PCR(聚合酶链式反应)的反应方法介绍--基本的PCR方法
由于各种PCR反应条件(如PCR扩增次数、温度、Taq DNA聚合酶的浓度、引物、氯化镁以及模板DNA)变异极大,应根据具体情况,对各种PCR反应条件进行相应调整。
按以下次序,将各成分加入0.2 ml灭菌扩增管中:
成分 体积 终浓度
10 × PCR缓冲液 5 µl 1 ×
10 mM dNTP溶液(pH 8.0) 1 µl 每种0.2 mM
10 µM 上游引物 2.5 µl 0.5 µM
10 µM 下游引物 2.5 µl 0.5 µM
5单位/µl 耐热DNA聚合酶 0.5 µl 2.5单位
DNA模板 1-10 µl 1 pg-1µg
消毒的蒸馏水 至50 µl
1.对于多管反应可配制混合液于一管中,然后分装至各管,以减少试剂损失和各管分别加样的不准确性。

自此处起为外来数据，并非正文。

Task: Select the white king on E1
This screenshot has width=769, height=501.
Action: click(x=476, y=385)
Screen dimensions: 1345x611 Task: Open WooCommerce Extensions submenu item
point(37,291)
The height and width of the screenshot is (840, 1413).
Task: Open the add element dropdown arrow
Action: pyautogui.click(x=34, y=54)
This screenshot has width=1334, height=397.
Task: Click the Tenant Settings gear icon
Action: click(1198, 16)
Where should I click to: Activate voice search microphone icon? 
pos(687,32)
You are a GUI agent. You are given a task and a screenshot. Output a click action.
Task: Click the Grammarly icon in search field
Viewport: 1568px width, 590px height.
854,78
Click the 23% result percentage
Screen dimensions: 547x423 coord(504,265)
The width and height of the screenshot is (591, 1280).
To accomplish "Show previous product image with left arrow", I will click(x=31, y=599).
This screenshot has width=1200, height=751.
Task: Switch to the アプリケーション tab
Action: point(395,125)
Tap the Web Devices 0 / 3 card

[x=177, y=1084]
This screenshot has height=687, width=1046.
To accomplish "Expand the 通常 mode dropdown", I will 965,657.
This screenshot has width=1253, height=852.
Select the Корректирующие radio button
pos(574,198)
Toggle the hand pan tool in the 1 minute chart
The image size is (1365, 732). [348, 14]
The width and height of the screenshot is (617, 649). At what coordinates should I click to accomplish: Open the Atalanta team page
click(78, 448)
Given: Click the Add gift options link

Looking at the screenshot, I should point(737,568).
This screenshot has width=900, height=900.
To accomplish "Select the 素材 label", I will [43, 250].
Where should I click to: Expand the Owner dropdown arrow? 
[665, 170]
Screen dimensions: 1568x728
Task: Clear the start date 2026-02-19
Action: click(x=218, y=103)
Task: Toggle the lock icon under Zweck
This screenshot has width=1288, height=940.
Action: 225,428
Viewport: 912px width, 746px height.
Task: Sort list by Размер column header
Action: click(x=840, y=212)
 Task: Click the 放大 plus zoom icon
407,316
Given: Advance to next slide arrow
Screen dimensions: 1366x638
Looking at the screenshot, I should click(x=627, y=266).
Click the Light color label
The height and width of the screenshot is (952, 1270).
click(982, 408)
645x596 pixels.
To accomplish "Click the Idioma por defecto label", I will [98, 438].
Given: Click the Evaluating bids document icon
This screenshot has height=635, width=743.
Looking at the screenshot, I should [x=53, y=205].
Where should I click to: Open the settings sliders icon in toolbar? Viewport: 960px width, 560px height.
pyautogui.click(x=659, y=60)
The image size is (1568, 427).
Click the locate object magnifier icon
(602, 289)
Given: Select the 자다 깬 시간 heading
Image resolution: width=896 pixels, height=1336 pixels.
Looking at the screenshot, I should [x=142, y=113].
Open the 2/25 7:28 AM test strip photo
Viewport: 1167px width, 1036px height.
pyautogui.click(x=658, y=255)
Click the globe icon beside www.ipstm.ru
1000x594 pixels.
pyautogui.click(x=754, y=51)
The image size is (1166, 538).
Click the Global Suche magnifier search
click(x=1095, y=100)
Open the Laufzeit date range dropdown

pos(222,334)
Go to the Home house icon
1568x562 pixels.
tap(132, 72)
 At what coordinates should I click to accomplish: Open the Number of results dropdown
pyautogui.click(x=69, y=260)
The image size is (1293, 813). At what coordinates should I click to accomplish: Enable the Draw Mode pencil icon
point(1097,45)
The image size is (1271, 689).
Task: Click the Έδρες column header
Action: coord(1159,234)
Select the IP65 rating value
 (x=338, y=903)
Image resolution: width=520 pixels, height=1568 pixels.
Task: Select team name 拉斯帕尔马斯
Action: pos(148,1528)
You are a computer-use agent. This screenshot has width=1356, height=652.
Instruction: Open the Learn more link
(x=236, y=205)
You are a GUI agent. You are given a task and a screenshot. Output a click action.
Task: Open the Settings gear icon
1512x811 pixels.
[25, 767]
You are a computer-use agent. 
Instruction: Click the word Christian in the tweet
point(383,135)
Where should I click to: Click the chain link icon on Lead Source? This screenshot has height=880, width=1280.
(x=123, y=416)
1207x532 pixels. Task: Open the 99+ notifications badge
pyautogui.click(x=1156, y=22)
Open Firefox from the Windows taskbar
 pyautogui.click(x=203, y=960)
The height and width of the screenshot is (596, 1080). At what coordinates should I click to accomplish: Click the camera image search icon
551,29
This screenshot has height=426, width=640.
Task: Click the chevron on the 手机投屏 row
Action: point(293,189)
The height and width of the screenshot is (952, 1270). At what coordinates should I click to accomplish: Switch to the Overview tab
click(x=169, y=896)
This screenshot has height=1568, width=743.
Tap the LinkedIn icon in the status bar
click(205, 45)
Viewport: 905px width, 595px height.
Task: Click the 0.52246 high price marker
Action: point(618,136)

2.将小管中的混合物混匀,并加入50 µl矿物油或硅化油覆盖小管中的混合物。
3.盖紧小管,短暂离心,以使PCR混合物沉于管底。
4.小管在温度循环器(PCR仪)中94ºC温育3分钟,以使模板DNA完全变性。
5. 按以下方法进行25-35个循环的PCR扩增:
变性 94ºC 30秒
退火 55ºC 30秒
延伸 72ºC 1分钟/1 kb
6.72ºC温育PCR样本10分钟,可于4ºC维持。样本可贮存于-20ºC直至使用。
7.采用琼脂糖凝胶电泳分析PCR反应产物,溴化乙锭染色显影DNA,用合适分子量标准的DNA作参照。